Hamilton was an attorney and New York assemblyman who was duped by a woman, Evangeline Mann, to believe he had fathered her child. Not only was he not the father, but the child in question turned out to be a foundling, used to force Hamilton into marriage. The wife made headlines when she attacked the baby’s nanny with a knife and was sentenced to prison. It turned out that wife Evangeline had already been married to another man, so the marriage to Hamilton was itself a scam designed to go after his wealth. It was an age of tabloid journalism, and Hamilton fled New York to avoid the shame. Years later, he died by drowning, and rumors of suspicious circumstances were never resolved. New York newspapers had a field day reporting on his death and resurrecting the baby scandal, as well as on aspects of the unusual life of Hamilton’s friend, Sargent scion Jack. (At the end, there is a not-so-surprising inference to be drawn about the relationship between Ray Hamilton and Jack Sargent, in an era definitely not open to homosexuality. )

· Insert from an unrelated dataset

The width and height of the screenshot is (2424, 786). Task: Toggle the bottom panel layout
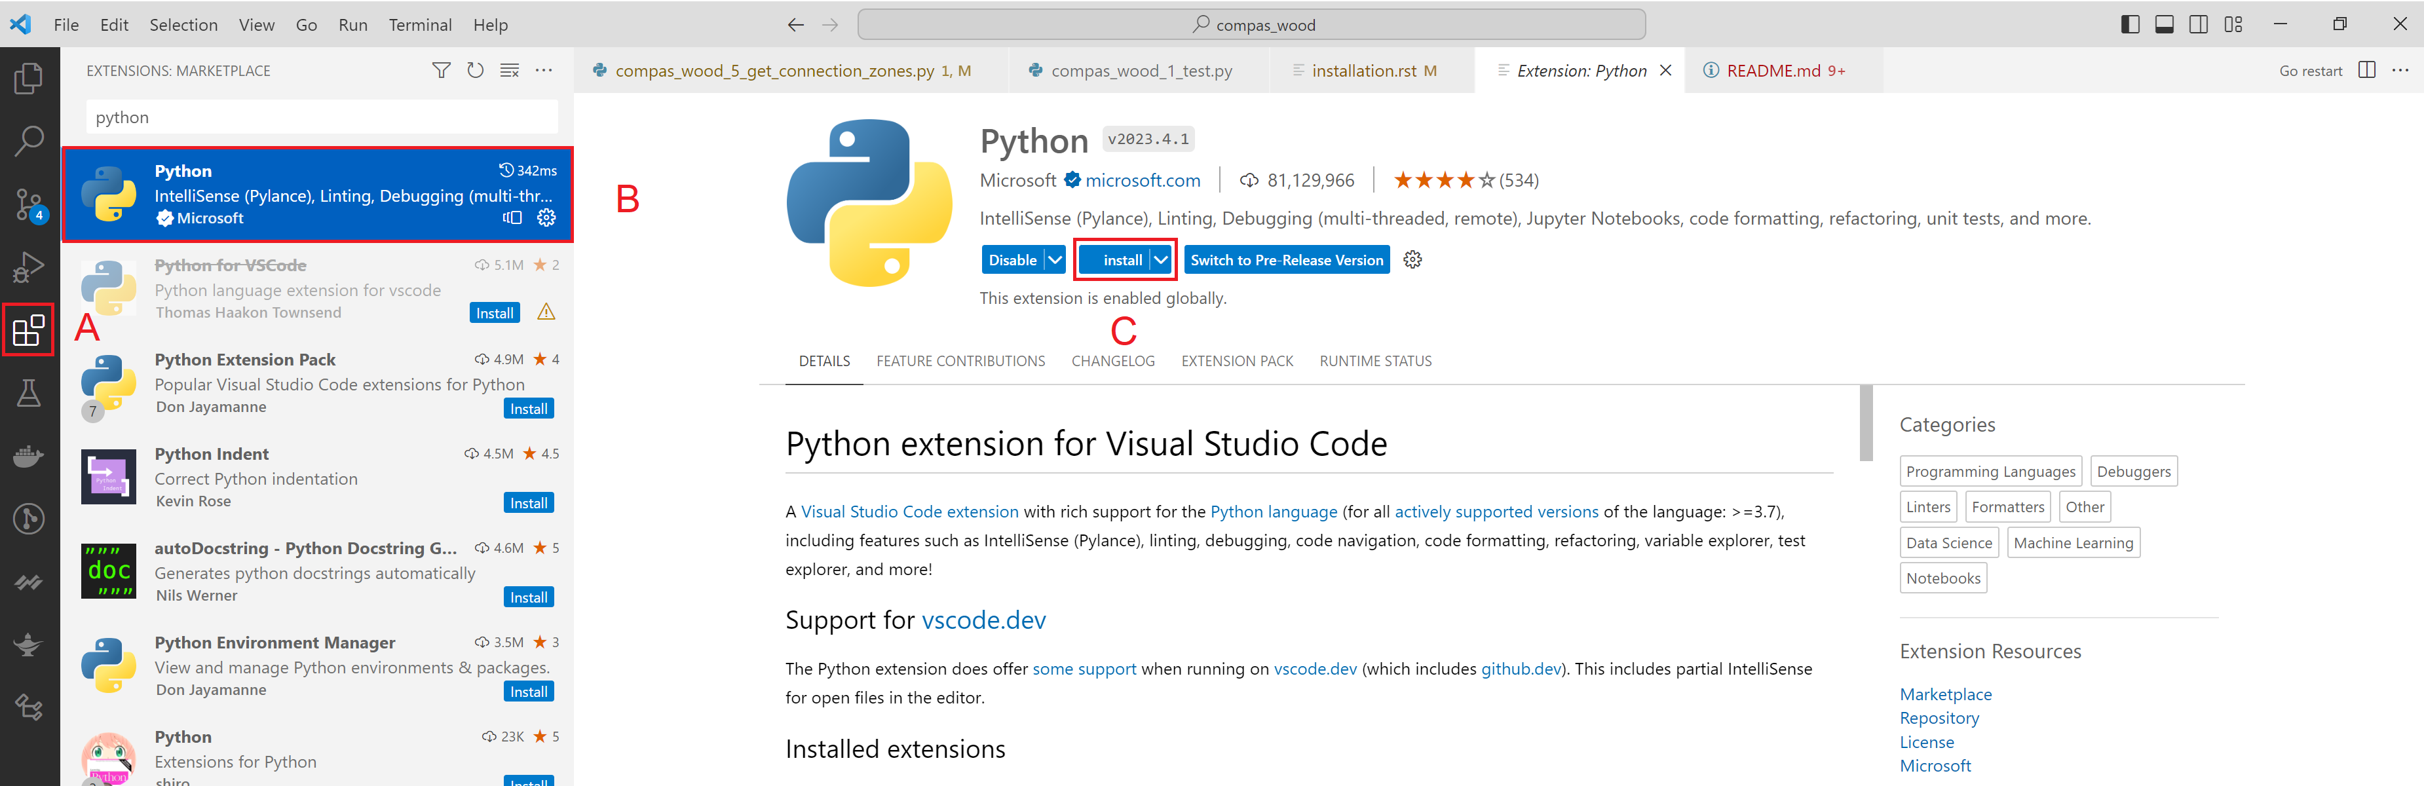pos(2164,24)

Sargent was part of a long line of New England Brahmins, including Hemenways, who had made their fortune in shipping, silver, timber and real estate in Maine, Boston and New York.  (Maternal grandfather Augustus “Gus ” Hemenway was in and out of mental institutions for 13 years.) Jack never quite fit into the family and was cut off from much of the family fortune. He moved his wife, Adelaide, to family property close to the Grand Tetons, just north of what would become Yellowstone National Park. In Wyoming, Sargent joined forces with his close friend Ray Hamilton to build a luxury hunting lodge designed to cater to their families’ wealthy circle of East Coast family and friends.

Jack’s wife never acclimated to the harsh life in Wyoming, and she died under mysterious circumstances. He was tried for her murder but not convicted, and their children were sent back East to live with family.

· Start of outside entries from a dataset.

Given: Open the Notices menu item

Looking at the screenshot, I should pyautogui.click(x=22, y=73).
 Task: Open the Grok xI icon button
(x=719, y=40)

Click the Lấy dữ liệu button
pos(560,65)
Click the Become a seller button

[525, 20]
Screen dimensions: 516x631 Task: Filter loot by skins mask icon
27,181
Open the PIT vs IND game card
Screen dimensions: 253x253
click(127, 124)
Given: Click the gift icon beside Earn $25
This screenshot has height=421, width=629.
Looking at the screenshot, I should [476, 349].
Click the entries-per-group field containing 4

Edith Drake was also in and out of mental institutions for years until her family decided to marry her off to Jack Sargent, after wife Adelaide had died.  Jack was drawn to Edith’s money (including loans from her brother), which was important to expanding Sargent’s Marymere hunting lodge project. In time, Sargent ended up shooting himself to death.

Sadly, none of these characters was able to start life anew in the West. Thanks to the era’s faster forms of communication, their past humiliations would always catch up with them.

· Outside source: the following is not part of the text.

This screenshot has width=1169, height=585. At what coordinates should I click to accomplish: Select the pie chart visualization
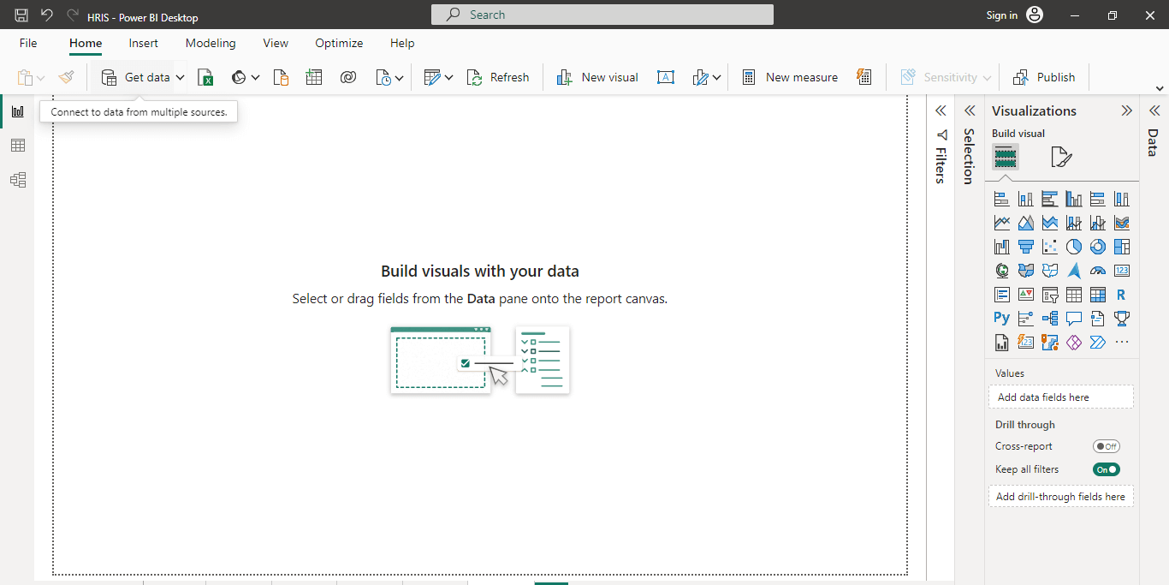pyautogui.click(x=1073, y=246)
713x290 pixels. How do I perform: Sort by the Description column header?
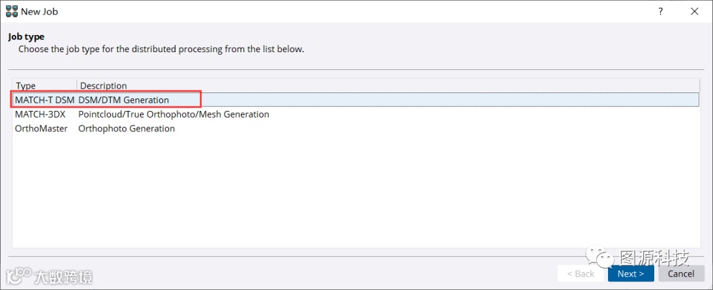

As Farrelly pointed out in a vibrant three-part lecture series that I recently attended, this book is a cross-over, both a history for academics and a “trade book” for the general population. First and foremost, she is an historian (Chair of the American Studies Department at Brandeis University) and has also worked as a journalist.  The book reflects her robust skills at research and her impressive talents at digging out a complex human story.

All of the twists and turns make for a rich non-fiction narrative, but, for some readers eager to stay focused on the characters, Farrelly’s exhaustive details of the history of the Gilded Age from 1870-2000 may frustrate. These included separate sections on a detailed history of the NYC transit system, the treatment of the horses who drew the cable cars and how much manure they deposited daily and weekly on city streets, the development of journalism from 19th century partisan publications to the tabloid style of the Hearst and Pulitzer days, the decades-long history of unwanted babies, conditions of foundlings in institutions run by religious institutions, the manifold treaty violations by which whites stole lands from Native Americans, the genealogy and manners of the “old families” like that of Henry Cabot Lodge clinging to fading prestige and power, and nouveau riche unseating them in the halls of power. All interesting, but often too much.

This is a compelling narrative if you don’t lose hold of it through the thicket of Farrelly’s not-inconsiderable historical research.